Anti-dumping tariffs associated with Section 201 solar backup tariffs have increased home solar supply in the United States, which held a single-digit market share in 2018.

For companies like Auxin, their argument is that an ideal solar world would be one in which the local manufacturer is responsible for almost half of the demand, rather than the current levels that NextEra estimates at no more than 20%.

Still, a tariff on Southeast Asia should be high enough to offset the currencies there that trade at pennies on the dollar.

In terms of circumvention alone, it will be difficult for the Commerce Department to know what China is circumventing in factories in Vietnam, for example, because many of these companies are being told not to comply with US questions on supply chains.

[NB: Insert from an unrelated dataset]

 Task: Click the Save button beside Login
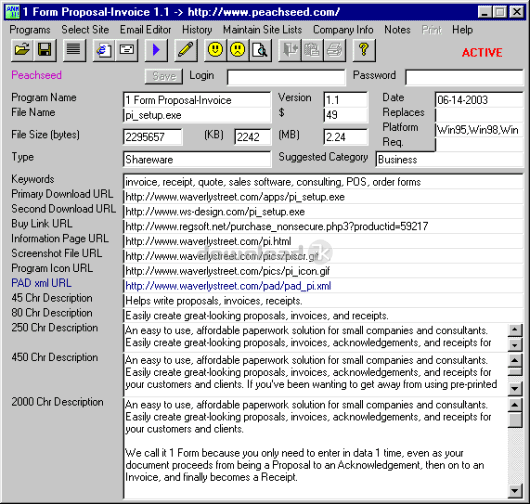164,76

On the inflation side, the price of solar panels has come down over the years thanks in part to improvements in technology and because China is driving prices down through overcapacity. It also forces the competition to compete with China’s artificially low prices.

Ongoing supply chain issues – caused by a mix of Covid lockdown policies and some trading games – should make China less attractive. But China has played that well before. It has turned Southeast Asia into its offshore manufacturing hub for solar power, among other things.

Since the early 2000s, Beijing has taken inspiration from both Brussels and Washington on the future prospects of clean energy.

Discussions of climate change and the post-fossil economy have sparked Chinese interest in controlling these new economy supply chains.

They succeeded in solar, kicking Europeans out of the solar sector and putting the US solar industry, an industry first invested in Silicon Valley, on life support.

China is currently busy developing its wind industry and is expected to become a world leader in this field in the coming years.